Tra canzoni, scritti, brani musicali e immagini visive si snoda l’intero spettacolo, messo a punto da Pasquale Scialò, arricchito dalle immagini sceniche realizzate da Mimmo Paladino, e l’accompagnamento musicale di Claudio Romano, alla chitarra, Paolo Sasso, al violino, Paolo Cimmino, alle percussioni.
Drammaturgo, poeta, scrittore, regista e attore, Enzo Moscato si presenta in questo spettacolo nelle vesti di cantante, ma il suo è un canto dell’anima, una forma espressiva particolare e unica che è anche teatro, poesia, arte.
La sua voce sottile dolente, crea atmosfere di struggente bellezza, in cui l’immagine di Napoli, costantemente evocata, si confonde in quella di altre città europee, e il presente si confonde con il ricordo del passato.

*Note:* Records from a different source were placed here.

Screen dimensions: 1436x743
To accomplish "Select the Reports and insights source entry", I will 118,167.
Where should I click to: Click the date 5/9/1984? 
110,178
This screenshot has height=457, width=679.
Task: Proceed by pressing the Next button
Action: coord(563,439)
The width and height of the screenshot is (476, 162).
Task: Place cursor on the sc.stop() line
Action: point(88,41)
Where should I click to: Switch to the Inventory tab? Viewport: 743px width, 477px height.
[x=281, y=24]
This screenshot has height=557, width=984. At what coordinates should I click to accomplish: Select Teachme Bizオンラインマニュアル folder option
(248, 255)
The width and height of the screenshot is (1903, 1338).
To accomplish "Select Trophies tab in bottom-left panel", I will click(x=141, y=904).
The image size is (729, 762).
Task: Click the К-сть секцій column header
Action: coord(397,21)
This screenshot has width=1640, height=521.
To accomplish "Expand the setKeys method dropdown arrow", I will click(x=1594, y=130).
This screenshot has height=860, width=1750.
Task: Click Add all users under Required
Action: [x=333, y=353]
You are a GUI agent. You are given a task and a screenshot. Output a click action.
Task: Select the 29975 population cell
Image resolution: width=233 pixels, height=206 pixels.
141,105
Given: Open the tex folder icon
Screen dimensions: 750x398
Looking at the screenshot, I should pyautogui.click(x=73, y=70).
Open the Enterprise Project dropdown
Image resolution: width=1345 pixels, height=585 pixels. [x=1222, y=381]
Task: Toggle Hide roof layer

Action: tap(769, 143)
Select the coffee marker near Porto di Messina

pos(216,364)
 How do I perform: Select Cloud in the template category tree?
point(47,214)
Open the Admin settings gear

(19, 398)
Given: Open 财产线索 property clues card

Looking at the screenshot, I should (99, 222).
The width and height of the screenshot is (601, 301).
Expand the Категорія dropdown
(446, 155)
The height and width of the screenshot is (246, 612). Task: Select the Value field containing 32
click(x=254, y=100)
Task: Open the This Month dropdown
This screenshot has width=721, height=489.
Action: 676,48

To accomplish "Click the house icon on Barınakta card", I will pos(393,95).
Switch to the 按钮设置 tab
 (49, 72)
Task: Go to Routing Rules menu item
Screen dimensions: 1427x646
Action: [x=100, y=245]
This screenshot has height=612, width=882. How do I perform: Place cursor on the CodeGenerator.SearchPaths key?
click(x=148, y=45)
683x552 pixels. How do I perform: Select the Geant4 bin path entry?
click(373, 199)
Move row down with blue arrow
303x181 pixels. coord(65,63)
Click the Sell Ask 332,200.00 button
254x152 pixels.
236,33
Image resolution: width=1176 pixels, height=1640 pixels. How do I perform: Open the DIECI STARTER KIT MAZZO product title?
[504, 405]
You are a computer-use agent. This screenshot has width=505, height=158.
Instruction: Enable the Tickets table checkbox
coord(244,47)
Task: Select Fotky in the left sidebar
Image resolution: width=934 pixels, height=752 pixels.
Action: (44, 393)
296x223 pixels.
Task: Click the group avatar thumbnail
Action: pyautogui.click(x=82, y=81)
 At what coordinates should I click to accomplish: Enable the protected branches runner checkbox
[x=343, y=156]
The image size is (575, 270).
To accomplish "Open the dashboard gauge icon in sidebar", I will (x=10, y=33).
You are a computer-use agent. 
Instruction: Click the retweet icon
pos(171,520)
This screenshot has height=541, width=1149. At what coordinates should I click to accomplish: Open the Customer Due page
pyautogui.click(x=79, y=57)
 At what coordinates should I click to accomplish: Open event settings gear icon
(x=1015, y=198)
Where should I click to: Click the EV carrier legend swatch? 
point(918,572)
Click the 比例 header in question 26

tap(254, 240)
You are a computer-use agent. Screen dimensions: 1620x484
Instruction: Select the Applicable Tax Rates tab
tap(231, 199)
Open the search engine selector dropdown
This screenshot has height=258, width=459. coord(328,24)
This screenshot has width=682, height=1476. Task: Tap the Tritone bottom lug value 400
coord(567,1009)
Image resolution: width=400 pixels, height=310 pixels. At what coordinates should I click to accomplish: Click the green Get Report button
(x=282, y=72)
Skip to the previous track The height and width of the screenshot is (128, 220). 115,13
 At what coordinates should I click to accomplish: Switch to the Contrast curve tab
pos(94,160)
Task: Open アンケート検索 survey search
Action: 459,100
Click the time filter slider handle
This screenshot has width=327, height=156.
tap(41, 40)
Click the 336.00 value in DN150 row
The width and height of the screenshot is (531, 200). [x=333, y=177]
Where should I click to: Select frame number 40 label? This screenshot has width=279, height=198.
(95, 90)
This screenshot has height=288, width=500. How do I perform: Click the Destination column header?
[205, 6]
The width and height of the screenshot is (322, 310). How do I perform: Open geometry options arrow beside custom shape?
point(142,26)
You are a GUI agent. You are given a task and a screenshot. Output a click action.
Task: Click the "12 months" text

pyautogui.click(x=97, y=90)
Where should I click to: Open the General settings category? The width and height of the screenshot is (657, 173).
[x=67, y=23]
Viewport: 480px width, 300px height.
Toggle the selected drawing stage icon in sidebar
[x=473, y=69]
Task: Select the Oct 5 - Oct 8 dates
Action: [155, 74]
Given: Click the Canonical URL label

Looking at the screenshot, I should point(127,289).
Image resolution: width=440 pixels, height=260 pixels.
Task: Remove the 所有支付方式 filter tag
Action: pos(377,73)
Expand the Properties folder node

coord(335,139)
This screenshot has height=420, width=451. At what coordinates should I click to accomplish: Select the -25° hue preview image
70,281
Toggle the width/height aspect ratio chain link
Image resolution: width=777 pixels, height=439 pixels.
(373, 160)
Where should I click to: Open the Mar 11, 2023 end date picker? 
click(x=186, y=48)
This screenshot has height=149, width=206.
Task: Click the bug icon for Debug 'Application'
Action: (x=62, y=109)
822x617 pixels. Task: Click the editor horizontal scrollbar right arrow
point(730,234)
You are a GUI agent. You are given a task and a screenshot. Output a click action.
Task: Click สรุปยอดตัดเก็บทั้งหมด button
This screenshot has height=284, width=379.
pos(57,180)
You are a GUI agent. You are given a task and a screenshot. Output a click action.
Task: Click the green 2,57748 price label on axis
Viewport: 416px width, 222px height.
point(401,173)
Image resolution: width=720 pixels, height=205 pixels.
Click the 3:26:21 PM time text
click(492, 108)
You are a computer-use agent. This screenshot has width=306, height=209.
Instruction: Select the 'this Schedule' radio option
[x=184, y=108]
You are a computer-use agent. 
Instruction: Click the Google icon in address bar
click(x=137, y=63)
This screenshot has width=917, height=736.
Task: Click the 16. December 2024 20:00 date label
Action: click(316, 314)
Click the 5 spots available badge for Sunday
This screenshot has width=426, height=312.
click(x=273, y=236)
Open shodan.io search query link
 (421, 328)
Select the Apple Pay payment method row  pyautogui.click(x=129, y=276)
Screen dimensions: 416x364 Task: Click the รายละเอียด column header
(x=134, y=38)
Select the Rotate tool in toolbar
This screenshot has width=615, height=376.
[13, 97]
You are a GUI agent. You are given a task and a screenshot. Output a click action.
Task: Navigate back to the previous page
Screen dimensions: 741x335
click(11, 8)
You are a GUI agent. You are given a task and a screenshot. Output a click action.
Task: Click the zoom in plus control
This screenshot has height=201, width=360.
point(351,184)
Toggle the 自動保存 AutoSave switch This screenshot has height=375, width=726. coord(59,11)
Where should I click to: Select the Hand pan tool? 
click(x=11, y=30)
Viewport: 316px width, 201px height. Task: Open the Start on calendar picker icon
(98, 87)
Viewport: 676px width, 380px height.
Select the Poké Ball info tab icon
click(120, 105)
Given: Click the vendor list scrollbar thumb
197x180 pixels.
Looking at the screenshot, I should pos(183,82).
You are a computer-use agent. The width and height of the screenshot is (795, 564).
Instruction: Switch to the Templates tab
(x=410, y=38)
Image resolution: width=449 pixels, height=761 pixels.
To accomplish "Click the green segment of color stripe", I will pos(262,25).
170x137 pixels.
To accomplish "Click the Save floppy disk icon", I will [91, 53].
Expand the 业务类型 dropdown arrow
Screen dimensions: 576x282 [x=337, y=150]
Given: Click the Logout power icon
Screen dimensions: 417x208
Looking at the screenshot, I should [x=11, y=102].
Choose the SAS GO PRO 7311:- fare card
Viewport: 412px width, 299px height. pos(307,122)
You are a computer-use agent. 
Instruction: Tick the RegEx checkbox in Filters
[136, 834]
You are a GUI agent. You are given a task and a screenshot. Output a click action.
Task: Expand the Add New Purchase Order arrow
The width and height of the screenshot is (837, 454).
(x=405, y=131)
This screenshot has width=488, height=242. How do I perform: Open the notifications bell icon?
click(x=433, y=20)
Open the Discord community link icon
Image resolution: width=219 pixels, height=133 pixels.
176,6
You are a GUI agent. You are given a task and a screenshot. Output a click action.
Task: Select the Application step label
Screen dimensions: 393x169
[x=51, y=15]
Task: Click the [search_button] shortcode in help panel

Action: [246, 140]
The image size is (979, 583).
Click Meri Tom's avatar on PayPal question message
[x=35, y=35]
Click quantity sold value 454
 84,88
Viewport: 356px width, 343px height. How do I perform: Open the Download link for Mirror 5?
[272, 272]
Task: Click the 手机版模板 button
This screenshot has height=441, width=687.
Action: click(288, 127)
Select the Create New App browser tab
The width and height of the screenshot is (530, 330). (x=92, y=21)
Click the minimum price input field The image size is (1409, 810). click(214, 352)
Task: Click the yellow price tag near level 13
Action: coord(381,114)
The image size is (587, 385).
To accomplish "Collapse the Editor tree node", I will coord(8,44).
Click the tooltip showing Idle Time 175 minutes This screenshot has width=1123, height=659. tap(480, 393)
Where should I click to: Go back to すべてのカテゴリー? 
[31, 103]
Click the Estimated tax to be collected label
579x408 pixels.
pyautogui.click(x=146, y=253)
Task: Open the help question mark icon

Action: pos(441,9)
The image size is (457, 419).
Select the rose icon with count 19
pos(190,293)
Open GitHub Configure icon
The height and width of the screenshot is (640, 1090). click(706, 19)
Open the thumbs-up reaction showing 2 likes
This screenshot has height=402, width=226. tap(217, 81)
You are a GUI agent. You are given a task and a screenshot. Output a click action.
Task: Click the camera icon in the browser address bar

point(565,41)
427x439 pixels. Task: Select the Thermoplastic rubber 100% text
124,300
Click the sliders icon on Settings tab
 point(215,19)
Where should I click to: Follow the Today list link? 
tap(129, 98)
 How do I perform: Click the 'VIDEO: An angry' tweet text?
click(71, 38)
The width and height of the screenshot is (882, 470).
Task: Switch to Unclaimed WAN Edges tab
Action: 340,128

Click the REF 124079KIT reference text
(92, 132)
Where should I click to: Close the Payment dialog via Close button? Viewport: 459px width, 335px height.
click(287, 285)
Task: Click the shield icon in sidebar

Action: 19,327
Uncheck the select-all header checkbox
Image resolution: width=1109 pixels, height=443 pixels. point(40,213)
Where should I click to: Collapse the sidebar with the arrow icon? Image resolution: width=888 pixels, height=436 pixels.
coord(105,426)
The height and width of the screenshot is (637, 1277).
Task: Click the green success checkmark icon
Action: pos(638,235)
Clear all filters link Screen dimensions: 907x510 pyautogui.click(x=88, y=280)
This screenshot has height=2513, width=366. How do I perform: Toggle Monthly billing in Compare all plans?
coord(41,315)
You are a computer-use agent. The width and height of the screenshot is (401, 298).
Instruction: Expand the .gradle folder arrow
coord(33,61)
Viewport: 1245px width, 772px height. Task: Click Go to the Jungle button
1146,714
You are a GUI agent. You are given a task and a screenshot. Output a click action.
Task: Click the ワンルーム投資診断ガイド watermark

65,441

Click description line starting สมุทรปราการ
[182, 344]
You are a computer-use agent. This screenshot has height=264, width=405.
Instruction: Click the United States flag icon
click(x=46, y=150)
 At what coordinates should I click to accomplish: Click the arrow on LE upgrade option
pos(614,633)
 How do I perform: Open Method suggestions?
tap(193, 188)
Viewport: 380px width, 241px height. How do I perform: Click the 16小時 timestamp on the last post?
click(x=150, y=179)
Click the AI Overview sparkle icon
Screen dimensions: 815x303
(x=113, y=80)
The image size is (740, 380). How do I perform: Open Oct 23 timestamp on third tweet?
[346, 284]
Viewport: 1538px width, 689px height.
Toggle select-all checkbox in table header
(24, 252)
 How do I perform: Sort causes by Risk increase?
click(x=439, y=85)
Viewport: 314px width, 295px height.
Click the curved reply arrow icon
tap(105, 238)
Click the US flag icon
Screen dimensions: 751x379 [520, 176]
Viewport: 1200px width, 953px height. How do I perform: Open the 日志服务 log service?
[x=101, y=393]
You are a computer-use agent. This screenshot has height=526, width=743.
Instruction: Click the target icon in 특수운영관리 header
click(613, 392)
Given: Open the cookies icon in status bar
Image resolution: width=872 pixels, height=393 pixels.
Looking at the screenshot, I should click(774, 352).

Le canzoni napoletane si alternano a brani di scrittori e musicisti come Bertolt Brecht, Kurt Weill, Marguerite Duras, Lou Reed, Jacques Prevert, dove la fantasia viaggia in un caffè fumoso nella Parigi degli esistenzialisti, in un cabaret della Repubblica di Weimar, in un café-chantant napoletano, volando sulle ali della poesia e della musica.
“Io non sono un cantante – spiega Moscato – non lo sono mai stato. Quello che in scena sembra canto è solo un’altra forma della mia scrittura. Il canto, come la sintassi, come lo stile, come la recitazione, come la danza, il movimento sono tutte declinazioni del desiderio dell’anima di esprimersi. Parto dai suoni (genetici) napoletani, dai grandi autori musicali nostrani: Viviani, Gill, Taranto, Trovajoli, o anche da hit canore notissime (Scalinatella, Cerasella, Anema e core etc.), per poi ‘crudelmente spaesarli’, dislocarli e, così, facendoli lambire il mondo intero, l’internazionalità del graffito vocale, come direbbe Artaud, facendoli incontrare/scontrare con autori quali Brecht, Eisler, Weill, Marguerite Duras”.
Toledo Suite non è un semplice recital, ma una descrizione accurata della Napoli dei vicoli, del popolo, di quella gente che possiede come unico mezzo per essere liberi la musica, strumento per narrare, raccontarsi, condividere.
Moscato, in scena, girovaga come un folletto, facendosi spazio tra i musicisti, e, rievocando spiriti antichi e moderni, porta in scena nient’altro che la propria stessa potente scrittura, cui conferisce forma rinnovata.